We also reverse the partial summary judgment finding the County liable under an inverse condemnation theory. Red Cedar did not plead this theory of recovery in its complaint. It was injected into the case only after the circuit court eliminated most of the counts against the County on motion for summary judgment. In a supplemental brief in support of Red Cedar's motion for reconsideration of that ruling, Red Cedar suggested that one of the counts could be interpreted as an inverse condemnation action and reinstated as such. The court did so in an order entered just five weeks before the December 16, 1996 trial date. The County filed a motion for rehearing, protesting that it had been deprived of an opportunity to plead in response to this belated theory of recovery, or to advance appropriate affirmative defenses. On November 26, 1996, Red Cedar filed a motion for summary judgment on its new inverse condemnation claim, and served it on the County by mail. The circuit court heard both motions on the first day of the scheduled trial. It denied the County's motion for rehearing, and it granted Red Cedar's motion for summary judgment. The trial then proceeded against both defendants on the issue of damages.

The partial summary judgment against the County must be reversed for two reasons. First, over the County's objection, the motion was heard only twenty days after it was served by mail, in violation of rules 1.090(e) and 1.510(c), Florida Rules of Civil Procedure. See Nelson v. Balkany, 620 So.2d 1138, 1139 (Fla. 3d DCA 1993) (holding that scheduling of hearing on motion for summary judgment less than 25 days after filing and mailing of motion was prejudicial error, requiring that judgment be set aside, particularly where hearing rested on theory different from that pled.)

More importantly, the partial summary judgment determined that the County was liable on a theory that had never been pleaded, and as to which it had never had the opportunity to file a responsive pleading and affirmative defenses. We agree that, properly pleaded, such an action lies here. See Kirkpatrick v. City of Jacksonville Through Dept. of Housing and Urban Development, 312 So.2d 487, 489 (Fla. 1st DCA 1975) (holding that property owner whose real or personal property has been destroyed by unwarranted governmental action may institute a proceeding to compel the governmental body to exercise its power of eminent domain and award just compensation to the owner); Flatt v. City of Brooksville, 368 So.2d 631 (Fla. 2d DCA 1979) (same). However, the timing and manner of this theory's injection into the lawsuit severely prejudiced the County. On remand, the circuit court shall have the discretion to permit a proper amendment to Red Cedar's pleadings to assert an inverse condemnation claim, provided that the County is provided an adequate opportunity to plead in response and prepare its defense to the claim.
┄┄┄┄┄┄┄┄┄┄┄┄┄┄┄┄┄┄┄┄
§ **Given request 1**
Copy the passage of the court opinion on inverse condemnation word for word, starting at "The partial summary judgment against" and ending at "from that pled.)".
┄┄┄┄┄┄┄┄┄┄┄┄┄┄┄┄┄┄┄┄
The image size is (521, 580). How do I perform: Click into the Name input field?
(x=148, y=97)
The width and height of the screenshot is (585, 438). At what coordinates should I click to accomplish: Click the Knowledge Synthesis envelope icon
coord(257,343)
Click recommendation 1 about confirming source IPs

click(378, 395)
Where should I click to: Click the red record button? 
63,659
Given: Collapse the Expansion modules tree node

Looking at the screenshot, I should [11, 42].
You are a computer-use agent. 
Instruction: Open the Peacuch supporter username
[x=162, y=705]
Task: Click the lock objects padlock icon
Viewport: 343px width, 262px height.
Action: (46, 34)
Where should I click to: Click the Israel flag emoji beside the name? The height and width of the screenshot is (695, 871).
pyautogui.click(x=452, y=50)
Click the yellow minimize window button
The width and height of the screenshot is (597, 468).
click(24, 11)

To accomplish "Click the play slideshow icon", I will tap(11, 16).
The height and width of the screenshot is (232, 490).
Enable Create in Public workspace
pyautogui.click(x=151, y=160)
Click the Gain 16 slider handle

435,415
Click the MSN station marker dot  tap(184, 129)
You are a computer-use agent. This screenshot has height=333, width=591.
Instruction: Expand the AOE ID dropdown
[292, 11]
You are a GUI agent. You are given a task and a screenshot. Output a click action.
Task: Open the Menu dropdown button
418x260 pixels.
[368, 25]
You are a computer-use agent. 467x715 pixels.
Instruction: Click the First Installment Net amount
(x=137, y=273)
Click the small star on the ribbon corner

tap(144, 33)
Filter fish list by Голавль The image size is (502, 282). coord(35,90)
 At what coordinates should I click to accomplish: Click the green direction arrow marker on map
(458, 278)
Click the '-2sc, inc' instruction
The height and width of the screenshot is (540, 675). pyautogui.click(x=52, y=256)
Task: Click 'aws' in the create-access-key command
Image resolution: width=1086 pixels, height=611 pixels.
┄┄┄┄┄┄┄┄┄┄┄┄┄┄┄┄┄┄┄┄
§ **Given request 2**
Write out the lines of the entries starting at the line that contains "marker on map" and ending at the line that contains "The height and width of the screenshot is (540, 675).", unchanged.

§ **Worked solution 1**
The partial summary judgment against the County must be reversed for two reasons. First, over the County's objection, the motion was heard only twenty days after it was served by mail, in violation of rules 1.090(e) and 1.510(c), Florida Rules of Civil Procedure. See Nelson v. Balkany, 620 So.2d 1138, 1139 (Fla. 3d DCA 1993) (holding that scheduling of hearing on motion for summary judgment less than 25 days after filing and mailing of motion was prejudicial error, requiring that judgment be set aside, particularly where hearing rested on theory different from that pled.)

§ **Worked solution 2**
 At what coordinates should I click to accomplish: Click the green direction arrow marker on map
(458, 278)
Click the '-2sc, inc' instruction
The height and width of the screenshot is (540, 675). pyautogui.click(x=52, y=256)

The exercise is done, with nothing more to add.